High Phase-Space Density of Laser-Cooled Molecules in an Optical Lattice

TL;DR

This paper demonstrates efficient laser cooling and trapping of YO molecules in an optical lattice, achieving ultra-cold temperatures and high phase-space density, advancing the control of molecules for quantum applications.

Contribution

It introduces a method for laser cooling molecules in an optical lattice, achieving record low temperatures and high phase-space density for YO molecules.

Findings

Molecules cooled to 6.1 μK in the lattice.

Produced a trapped sample of 1200 molecules.

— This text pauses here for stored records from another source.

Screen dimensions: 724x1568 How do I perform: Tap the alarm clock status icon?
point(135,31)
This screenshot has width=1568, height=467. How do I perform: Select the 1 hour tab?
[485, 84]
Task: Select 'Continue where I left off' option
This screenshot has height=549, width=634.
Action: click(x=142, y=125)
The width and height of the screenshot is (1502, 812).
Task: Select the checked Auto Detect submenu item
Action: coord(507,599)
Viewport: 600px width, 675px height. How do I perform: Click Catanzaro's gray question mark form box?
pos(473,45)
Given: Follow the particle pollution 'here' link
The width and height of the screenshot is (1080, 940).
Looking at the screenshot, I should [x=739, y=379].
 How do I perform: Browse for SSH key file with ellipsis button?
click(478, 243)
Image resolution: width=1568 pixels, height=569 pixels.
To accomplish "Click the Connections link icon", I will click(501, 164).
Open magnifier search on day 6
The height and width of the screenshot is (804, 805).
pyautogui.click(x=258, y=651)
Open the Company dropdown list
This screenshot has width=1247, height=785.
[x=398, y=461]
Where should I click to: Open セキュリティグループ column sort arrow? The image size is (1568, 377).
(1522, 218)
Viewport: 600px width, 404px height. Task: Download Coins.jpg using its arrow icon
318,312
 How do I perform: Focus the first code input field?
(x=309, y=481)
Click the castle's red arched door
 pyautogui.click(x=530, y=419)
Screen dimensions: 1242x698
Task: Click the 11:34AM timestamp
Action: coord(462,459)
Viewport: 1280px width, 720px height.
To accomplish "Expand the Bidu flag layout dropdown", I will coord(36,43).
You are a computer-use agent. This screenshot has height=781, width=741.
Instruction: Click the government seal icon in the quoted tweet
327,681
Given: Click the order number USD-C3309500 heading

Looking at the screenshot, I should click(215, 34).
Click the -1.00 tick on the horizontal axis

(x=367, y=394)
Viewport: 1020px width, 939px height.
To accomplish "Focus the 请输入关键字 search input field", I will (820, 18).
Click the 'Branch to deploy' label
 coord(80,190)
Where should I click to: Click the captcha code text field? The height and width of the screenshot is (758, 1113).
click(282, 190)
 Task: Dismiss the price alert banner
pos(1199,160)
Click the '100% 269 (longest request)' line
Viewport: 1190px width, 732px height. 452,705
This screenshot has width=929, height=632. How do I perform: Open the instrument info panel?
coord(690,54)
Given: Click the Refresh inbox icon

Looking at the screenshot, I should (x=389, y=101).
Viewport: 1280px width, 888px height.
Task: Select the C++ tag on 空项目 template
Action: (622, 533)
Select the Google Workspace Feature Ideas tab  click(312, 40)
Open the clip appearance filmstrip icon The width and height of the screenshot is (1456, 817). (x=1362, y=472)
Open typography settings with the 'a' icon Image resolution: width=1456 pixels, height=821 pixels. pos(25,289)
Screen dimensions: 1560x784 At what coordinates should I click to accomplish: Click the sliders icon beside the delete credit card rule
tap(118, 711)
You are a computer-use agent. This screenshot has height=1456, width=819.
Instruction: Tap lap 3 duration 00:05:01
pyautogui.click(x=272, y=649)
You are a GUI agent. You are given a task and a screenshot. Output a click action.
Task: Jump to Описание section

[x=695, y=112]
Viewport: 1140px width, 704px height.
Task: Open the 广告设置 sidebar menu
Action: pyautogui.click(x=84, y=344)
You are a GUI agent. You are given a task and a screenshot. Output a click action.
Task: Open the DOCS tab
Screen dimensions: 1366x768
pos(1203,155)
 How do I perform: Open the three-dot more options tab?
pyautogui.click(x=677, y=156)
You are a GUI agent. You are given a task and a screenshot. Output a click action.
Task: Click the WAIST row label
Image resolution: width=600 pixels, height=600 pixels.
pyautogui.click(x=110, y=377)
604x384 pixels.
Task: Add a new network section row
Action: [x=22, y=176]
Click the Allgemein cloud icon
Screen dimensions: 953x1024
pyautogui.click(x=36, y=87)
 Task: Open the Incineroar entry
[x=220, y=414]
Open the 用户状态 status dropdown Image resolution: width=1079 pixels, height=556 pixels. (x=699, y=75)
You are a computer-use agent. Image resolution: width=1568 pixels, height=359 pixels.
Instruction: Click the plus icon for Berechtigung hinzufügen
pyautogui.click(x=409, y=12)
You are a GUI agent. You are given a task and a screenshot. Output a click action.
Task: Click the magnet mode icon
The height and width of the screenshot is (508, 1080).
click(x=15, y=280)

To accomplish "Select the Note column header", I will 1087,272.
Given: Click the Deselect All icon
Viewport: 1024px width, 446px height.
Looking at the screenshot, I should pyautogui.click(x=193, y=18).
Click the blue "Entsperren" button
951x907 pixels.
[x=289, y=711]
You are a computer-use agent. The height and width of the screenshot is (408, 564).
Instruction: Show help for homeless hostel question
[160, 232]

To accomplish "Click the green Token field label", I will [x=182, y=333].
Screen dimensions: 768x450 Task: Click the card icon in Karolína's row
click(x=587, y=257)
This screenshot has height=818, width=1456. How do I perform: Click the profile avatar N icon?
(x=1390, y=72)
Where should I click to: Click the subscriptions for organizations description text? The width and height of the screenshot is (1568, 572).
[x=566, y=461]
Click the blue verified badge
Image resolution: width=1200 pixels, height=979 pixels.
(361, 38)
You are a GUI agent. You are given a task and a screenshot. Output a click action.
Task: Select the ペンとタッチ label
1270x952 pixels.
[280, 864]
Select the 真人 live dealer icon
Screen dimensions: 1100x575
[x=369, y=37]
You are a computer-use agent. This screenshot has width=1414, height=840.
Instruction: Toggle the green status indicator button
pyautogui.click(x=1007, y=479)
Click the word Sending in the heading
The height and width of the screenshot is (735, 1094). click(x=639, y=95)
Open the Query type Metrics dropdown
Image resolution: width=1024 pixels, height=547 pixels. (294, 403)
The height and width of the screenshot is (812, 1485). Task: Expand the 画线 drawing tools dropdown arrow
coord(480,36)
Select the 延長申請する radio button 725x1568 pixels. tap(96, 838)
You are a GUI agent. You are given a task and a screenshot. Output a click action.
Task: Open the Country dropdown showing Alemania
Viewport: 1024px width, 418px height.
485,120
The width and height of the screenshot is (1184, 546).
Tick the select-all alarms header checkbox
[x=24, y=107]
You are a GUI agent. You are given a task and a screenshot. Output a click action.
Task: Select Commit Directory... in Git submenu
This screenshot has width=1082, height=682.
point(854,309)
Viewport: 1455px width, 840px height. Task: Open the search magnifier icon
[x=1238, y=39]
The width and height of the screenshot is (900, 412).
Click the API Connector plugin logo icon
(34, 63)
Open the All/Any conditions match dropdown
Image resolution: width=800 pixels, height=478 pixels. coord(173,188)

Achieved a phase-space density of 3.1×10^{-6}.

Abstract

We report laser cooling and trapping of yttrium monoxide (YO) molecules in an optical lattice. We show that gray molasses cooling remains exceptionally efficient for YO molecules inside the lattice with a molecule temperature as low as 6.1(6) $\mu$K. This approach has produced a trapped sample of 1200 molecules, with a peak spatial density of $\sim1.2\times10^{10}$ cm$^{-3}$, and a peak phase-space density of $\sim3.1\times10^{-6}$. By adiabatically ramping down the lattice depth, we cool the molecules further to 1.0(2) $\mu$K, twenty times colder than previously reported for laser-cooled molecules in a trap.